● **TASK**
Reproduce the items verbatim, beginning at the line containing "has width=497, height=366." and ending after the line containing "Action: (298, 48)".

(Data items)
● ● ● ● ● ● ●

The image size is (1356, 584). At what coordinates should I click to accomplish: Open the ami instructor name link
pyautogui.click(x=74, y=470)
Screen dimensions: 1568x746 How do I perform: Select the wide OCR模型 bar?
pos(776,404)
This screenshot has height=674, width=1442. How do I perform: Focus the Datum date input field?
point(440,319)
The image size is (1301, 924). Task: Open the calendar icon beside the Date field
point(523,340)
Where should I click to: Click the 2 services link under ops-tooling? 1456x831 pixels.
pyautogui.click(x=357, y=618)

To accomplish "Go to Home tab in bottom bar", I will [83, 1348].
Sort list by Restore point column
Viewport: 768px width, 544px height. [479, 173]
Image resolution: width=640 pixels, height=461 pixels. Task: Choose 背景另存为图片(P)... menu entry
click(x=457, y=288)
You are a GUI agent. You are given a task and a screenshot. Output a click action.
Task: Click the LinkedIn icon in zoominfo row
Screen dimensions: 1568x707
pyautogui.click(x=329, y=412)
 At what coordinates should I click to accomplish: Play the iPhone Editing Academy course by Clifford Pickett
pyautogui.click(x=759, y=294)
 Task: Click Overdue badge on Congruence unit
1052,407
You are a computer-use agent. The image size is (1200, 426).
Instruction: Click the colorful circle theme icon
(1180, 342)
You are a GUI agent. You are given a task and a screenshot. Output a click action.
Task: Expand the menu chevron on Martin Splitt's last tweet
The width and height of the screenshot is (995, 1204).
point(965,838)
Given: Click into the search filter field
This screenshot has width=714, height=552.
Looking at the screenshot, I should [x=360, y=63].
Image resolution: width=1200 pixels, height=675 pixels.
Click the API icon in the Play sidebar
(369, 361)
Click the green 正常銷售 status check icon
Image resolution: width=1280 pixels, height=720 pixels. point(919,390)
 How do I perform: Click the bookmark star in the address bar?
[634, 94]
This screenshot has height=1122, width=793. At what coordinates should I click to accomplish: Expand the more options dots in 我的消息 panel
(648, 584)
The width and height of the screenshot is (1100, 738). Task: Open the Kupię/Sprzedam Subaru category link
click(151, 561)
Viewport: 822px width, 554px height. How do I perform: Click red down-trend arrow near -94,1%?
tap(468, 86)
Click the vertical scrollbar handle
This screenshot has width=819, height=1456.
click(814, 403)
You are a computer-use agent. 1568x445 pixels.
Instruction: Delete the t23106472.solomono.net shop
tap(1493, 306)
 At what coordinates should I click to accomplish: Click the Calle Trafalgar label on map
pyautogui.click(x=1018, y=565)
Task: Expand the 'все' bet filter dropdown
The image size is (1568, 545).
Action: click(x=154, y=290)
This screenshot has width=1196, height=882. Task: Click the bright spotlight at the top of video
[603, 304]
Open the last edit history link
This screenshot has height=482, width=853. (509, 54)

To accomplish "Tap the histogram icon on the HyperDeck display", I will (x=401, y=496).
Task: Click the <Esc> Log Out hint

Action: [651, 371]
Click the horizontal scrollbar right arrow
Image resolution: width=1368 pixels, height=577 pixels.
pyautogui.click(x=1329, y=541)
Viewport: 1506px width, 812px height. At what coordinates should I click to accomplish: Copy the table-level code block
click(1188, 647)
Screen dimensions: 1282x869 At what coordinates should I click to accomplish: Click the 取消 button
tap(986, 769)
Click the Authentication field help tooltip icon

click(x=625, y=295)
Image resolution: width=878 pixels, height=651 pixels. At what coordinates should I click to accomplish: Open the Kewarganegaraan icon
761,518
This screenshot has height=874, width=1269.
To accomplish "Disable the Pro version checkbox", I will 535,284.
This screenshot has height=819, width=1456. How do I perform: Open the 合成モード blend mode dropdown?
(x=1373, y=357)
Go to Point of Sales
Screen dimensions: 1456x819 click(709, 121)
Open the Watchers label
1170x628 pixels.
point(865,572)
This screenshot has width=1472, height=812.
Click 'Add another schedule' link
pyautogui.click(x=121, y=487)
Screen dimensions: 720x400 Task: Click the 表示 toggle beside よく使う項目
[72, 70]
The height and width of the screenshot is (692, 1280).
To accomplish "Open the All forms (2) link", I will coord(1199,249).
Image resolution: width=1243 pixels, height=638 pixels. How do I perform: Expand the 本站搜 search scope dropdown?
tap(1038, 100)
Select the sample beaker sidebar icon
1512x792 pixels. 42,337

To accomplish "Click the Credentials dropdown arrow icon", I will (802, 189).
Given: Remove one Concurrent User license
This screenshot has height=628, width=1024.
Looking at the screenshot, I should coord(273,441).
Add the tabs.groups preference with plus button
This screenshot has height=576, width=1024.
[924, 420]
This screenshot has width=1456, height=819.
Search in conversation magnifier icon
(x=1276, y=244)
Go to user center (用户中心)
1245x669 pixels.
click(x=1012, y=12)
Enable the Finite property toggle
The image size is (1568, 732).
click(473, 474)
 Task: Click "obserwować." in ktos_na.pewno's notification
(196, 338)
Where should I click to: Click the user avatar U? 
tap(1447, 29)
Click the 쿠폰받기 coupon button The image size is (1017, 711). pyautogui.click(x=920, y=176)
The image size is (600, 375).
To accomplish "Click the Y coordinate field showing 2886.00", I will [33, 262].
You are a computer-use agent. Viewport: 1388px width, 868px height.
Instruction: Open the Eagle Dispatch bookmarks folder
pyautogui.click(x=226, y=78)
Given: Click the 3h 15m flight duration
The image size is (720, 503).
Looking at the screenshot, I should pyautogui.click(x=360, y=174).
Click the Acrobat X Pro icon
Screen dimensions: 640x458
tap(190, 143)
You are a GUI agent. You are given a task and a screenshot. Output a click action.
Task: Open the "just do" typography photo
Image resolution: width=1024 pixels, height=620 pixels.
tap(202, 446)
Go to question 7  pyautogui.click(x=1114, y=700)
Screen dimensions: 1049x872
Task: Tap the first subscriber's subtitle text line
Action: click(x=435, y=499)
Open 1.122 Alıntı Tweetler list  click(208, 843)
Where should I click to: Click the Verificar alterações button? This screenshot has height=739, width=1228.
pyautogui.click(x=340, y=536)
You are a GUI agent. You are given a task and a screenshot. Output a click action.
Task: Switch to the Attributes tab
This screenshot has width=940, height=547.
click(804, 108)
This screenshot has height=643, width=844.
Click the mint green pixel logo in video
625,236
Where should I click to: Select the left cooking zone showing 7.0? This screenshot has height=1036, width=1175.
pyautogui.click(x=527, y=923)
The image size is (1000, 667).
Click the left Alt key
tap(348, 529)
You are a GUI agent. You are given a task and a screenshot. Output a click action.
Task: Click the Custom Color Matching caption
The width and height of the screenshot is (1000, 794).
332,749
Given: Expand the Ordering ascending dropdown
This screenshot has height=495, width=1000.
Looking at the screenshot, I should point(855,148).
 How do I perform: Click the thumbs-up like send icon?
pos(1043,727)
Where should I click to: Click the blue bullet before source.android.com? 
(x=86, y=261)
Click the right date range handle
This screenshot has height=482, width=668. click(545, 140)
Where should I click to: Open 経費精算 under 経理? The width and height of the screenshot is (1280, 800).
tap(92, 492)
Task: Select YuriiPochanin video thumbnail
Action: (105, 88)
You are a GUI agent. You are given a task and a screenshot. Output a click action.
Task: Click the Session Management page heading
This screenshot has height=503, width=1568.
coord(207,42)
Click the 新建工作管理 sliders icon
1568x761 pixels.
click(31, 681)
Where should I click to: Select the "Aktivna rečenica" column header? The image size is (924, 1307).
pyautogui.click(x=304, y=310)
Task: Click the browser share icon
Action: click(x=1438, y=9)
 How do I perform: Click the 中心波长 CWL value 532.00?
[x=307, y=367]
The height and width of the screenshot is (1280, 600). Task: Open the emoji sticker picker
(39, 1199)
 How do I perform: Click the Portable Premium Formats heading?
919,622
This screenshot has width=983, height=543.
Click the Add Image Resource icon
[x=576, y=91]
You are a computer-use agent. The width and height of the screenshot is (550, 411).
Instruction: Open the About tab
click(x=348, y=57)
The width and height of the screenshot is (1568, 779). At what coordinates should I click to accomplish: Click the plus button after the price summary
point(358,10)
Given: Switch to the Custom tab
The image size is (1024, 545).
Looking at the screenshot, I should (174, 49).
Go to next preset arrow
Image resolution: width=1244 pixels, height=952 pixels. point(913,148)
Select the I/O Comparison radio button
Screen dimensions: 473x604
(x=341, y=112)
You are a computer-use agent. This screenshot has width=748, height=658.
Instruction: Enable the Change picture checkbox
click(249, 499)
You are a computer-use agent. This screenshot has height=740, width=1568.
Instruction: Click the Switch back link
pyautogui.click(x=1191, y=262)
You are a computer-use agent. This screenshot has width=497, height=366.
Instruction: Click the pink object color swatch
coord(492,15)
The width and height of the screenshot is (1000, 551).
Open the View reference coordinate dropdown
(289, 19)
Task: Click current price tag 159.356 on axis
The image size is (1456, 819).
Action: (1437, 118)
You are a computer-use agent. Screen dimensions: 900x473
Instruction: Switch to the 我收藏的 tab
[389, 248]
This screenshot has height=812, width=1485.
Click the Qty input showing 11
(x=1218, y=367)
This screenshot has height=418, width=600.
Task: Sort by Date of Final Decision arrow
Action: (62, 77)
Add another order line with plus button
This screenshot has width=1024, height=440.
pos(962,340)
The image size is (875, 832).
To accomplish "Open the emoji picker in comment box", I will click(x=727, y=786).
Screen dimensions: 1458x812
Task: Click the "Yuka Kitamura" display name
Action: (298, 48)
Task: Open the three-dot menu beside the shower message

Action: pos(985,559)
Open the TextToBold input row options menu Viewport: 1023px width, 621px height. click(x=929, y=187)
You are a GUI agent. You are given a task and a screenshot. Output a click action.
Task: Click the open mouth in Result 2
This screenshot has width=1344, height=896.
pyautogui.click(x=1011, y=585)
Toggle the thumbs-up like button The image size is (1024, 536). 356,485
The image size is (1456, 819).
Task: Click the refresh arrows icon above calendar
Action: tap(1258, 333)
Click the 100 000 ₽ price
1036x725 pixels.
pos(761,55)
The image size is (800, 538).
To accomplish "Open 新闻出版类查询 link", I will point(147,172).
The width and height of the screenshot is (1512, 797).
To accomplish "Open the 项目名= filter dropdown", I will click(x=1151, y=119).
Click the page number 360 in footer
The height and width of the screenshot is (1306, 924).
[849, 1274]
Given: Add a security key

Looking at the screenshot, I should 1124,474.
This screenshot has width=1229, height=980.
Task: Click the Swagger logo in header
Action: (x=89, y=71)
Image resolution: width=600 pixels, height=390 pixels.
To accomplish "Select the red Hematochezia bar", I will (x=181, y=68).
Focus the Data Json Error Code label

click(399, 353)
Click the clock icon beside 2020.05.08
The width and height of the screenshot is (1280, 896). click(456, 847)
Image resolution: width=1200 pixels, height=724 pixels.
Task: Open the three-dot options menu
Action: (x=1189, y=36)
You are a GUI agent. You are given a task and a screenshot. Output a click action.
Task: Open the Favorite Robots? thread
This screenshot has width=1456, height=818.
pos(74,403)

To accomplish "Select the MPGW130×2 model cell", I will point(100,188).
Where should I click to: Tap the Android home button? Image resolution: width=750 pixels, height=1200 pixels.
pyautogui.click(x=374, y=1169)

● ● ● ● ● ● ●

● **ANSWER TO THE EXERCISE**
You are a computer-use agent. This screenshot has width=497, height=366.
Instruction: Click the pink object color swatch
coord(492,15)
The width and height of the screenshot is (1000, 551).
Open the View reference coordinate dropdown
(289, 19)
Task: Click current price tag 159.356 on axis
The image size is (1456, 819).
Action: (1437, 118)
You are a computer-use agent. Screen dimensions: 900x473
Instruction: Switch to the 我收藏的 tab
[389, 248]
This screenshot has height=812, width=1485.
Click the Qty input showing 11
(x=1218, y=367)
This screenshot has height=418, width=600.
Task: Sort by Date of Final Decision arrow
Action: (62, 77)
Add another order line with plus button
This screenshot has width=1024, height=440.
pos(962,340)
The image size is (875, 832).
To accomplish "Open the emoji picker in comment box", I will click(x=727, y=786).
Screen dimensions: 1458x812
Task: Click the "Yuka Kitamura" display name
Action: (298, 48)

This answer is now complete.